#### SHORT TASK 1
Condense the paragraph in the Dewret quickstart that begins "Workflows are a collection of tasks" into two shorter sentences that keep its main facts.
#### SHORT TASK 2
Name every key feature that the Dewret quickstart lists as making Dewret unique.
#### SHORT TASK 3
Extend the Dewret quickstart text, picking up right after its final bullet.

#### SOURCE EXTRACT
::::

Skip to content

Quickstart

Introduction

Description

Dewret is a tool designed for creating complex workflows, written in a dynamic style, to be rendered to a static representation. Dewret provides a programmatic python interface to multiple declarative workflow engines, where workflows are often written in a yaml-like syntax. It makes it easier for users to define tasks and organize them into workflows. Currently, Dewret supports two renderers: Snakemake and CWL, which generate yamls in the corresponding workflow languages.

What are Workflows?

Workflows are a collection of tasks or steps designed to automate complex processes. These processes are common in fields like data science, scientific computing and software development, where you can ensure automation. Traditionally, managing workflows can be challenging due to the diversity of backend systems and the complexity of configurations involved.

What Makes Dewret Unique? Why should I use Dewret?

Dewret stands out by providing a unified and simplified interface for workflow management, making it accessible to users with varying levels of experience. Here are some key features that make Dewret unique:

  • Consistency: offers a consistent interface for defining tasks and workflows.
  • Optimization: creating a declarative workflow opens up possibilities for static analysis and refactoring before execution.
  • Customization: dewret offers the ability to create custom renderers for workflows in desired languages. This includes default support for CWL and Snakemake workflow languages. The capability to render a single workflow into multiple declarative languages enables users to experiment with different workflow engines.
  • Git-versionable workflows: while code can be versioned, changes in a dynamic workflow may not clearly correspond to changes in the executed workflow. By defining a static workflow that is rendered from the dynamic or programmatic workflow, we maintain a precise and trackable history.
  • Default Renderers: Snakemake and CWL.

::::

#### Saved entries

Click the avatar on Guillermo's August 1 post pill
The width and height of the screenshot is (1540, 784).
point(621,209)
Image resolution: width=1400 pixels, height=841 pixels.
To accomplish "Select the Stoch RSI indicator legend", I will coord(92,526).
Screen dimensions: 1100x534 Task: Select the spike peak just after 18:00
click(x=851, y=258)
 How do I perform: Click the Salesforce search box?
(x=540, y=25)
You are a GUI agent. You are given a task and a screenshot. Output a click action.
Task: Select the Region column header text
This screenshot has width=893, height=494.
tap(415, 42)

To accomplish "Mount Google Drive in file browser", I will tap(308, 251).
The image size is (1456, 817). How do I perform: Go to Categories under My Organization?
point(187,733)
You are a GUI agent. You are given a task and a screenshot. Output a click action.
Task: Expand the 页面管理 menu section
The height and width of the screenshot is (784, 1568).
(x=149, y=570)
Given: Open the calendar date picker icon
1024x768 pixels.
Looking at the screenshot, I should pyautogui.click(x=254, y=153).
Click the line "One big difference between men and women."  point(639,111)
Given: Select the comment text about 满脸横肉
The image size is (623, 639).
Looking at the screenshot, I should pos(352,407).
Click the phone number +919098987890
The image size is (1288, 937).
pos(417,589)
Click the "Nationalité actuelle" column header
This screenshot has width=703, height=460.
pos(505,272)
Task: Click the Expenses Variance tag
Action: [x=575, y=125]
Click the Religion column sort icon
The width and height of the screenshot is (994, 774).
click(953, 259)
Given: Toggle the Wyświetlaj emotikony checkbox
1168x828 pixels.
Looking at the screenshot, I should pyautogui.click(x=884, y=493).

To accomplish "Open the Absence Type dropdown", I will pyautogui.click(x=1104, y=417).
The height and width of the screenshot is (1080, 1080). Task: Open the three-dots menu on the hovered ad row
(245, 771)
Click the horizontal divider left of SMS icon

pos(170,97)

::::

#### FINAL RESULT 1
Workflows are collections of tasks or steps that automate complex processes, common in data science, scientific computing and software development. Managing them has traditionally been hard because of the diversity of backend systems and the complexity of their configurations.

#### FINAL RESULT 2
- Consistency
- Optimization
- Customization
- Git-versionable workflows
- Default Renderers

#### FINAL RESULT 3
  • Debugging: a number of classes of workflow planning bugs will not appear until late in a simulation run that might take days or weeks. Having a declarative and static workflow definition document post-render provides enhanced possibilities for static analysis, helping to catch these issues before startup.
  • Continuous Integration and Testing: complex dynamic workflows can be rapidly sense-checked in CI without needing all the hardware and internal algorithms present to run them.

Installation for pure users

If you simply want to use Dewret to run workflows, you can install it from PyPI or Conda.

From PyPI:

pip install dewret

From Conda:

conda install conda-forge::dewret

Installation for developers

From a cloned repository:

pip install -e .

Usage

You can render a simple Common Workflow Language CWL workflow from a graph composed of one or more tasks as follows:

# workflow.py

from dewret.tasks import task

@task()
def increment(num: int) -> int:
    return num + 1
$ python -m dewret --pretty workflow.py increment num:3
class: Workflow
cwlVersion: 1.2
outputs:
  out:
    outputSource: increment-e138626779553199eb2bd678356b640f-num
    type: int
steps:
  increment-e138626779553199eb2bd678356b640f-num
    in:
      num:
        default: 3
    out:
    - out
    run: increment

By default dewret uses a dask backend so that dewret.task wraps a dask.delayed, and renders a CWL workflow.

Programmatic Usage

Building and rendering may be done programmatically, which provides the opportunity to use custom renderers and backends, as well as bespoke serialization or formatting.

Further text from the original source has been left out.